É claro que a cobrança pela visibilidade irá permear todo o projeto, mesmo assim, reforço que respeitar esse cronograma que dá o ritmo do projeto garantirá sua longevidade. E quanto mais detalhado e respeitoso esse cronograma for com a vida de cada um da equipe mais chances desse projeto não ser abandonado.
Falo mais sobre isso no texto: Então… O que é engajamento para você?
Por que
O POR QUE nesta estruturação acompanha o QUANDO e propõe a adequação de 4 itens na construção da informação:
- As particularidades de cada veículo de comunicação
- O que o seu público se interessa
- O conteúdo científico que o seu projeto pretende divulgar
- O assunto que está em alta na mídia
Claro que no dia a dia da atividade, a união desses 4 itens é quase utópico, uma vez que ele possui muito pontencial de visibilidade. Neste sentido é inevitável que o divulgador científico acabe por buscar esse conteúdo perfeito, ao mesmo tempo que precisa garantir a qualidade, a credibilidade e veracidade da informação científica. Esse movimento é o que França (2006) chama de servilismo à instância da recepção.

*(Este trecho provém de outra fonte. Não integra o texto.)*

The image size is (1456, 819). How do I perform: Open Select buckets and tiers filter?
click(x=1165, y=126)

Isto é, ao escolher e construir a informação, o divulgador científico precisará se preocupar com a credibilidade e os preceitos éticos, mas sem deixar de atender a cobrança e a influência dos interesses da sociedade. Nesta prática, há uma eterna busca de equilíbrio entre as duas forças, uma vez que o emissor não pode permitir que a urgência do interesse do público o impeça a necessária checagem e verificação da informação, ao mesmo tempo que perder o timing desse interesse pode levar a invisibilidade da informação.
Para encerrar
Observe que o exercício proposto de estruturação do projeto de divulgação científica tem como base a manutenção do conhecimento de seu público, de início os analytics podem dar respostas uteis, mas com o tempo é fundamental que o projeto crie mecanismos de diálogo com este público.

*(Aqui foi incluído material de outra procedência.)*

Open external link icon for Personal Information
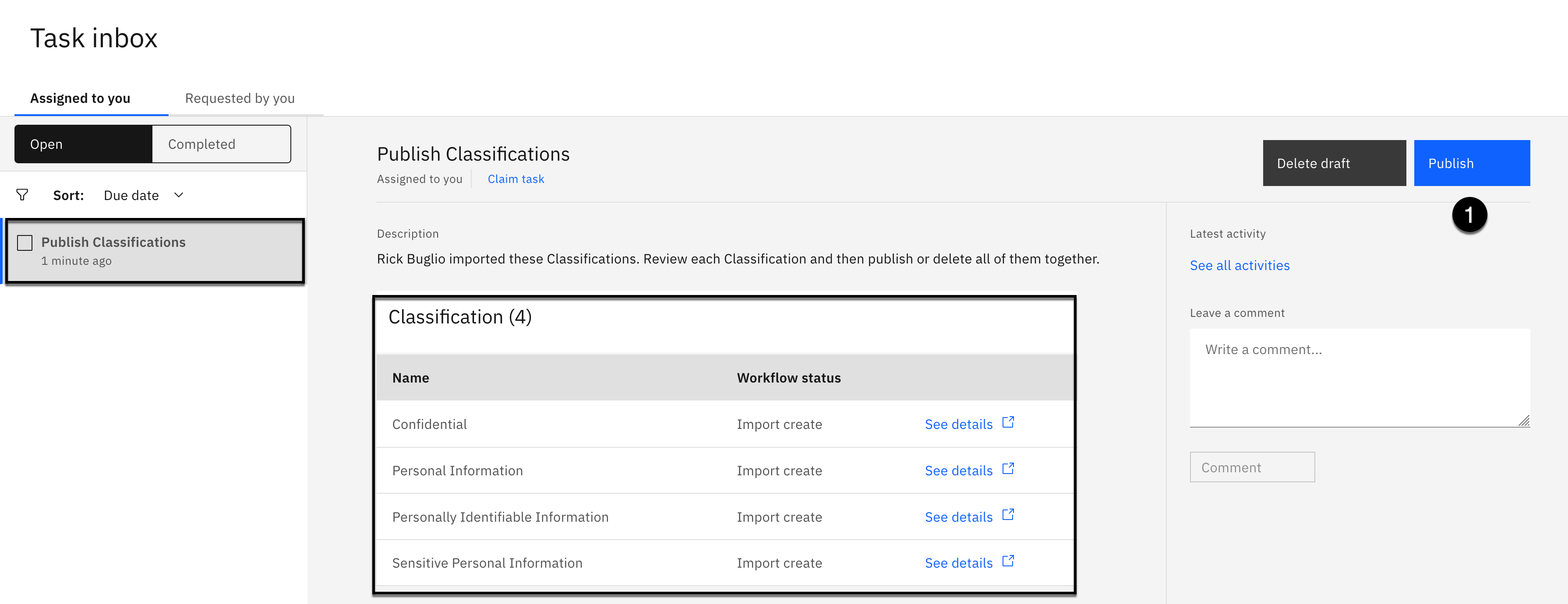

Também é importante, que ao longo da execução do projeto, a equipe separe momentos de revisão e redirecionamento das estratégias estabelecidas. Neste texto eu faço um passo a passo sobre planejamento estratégico em divulgação científica que pode ajudar nesta etapa.
Referências
Na categoria “Comunicação para Divulgadores Científicos” deste canal existem outros textos que podem ser úteis para a organização e estruturação do seu projeto de divulgação cientifica.
CARNEIRO, Erica Mariosa Moreira; SOSA, Maria Clara Rodriguez; ARNT, Ana de Medeiros. A Ciência e os Conhecimentos da ‘Cidade Invisível’. Educação & Realidade, v. 48, p. e124635, 2023.
I Encontro Brasileiro de Divulgadores de Ciência: Debates e experiências coletivas / organizadores Ana de Medeiros Arnt … [et al.]. – São Paulo, Instituto Principia, 2023.
FRANÇA, Vera. Sujeito da comunicação, Sujeitos em comunicação. Na mídia, na rua: narrativas do cotidiano. Belo Horizonte: Autêntica, p. 61-88, 2006.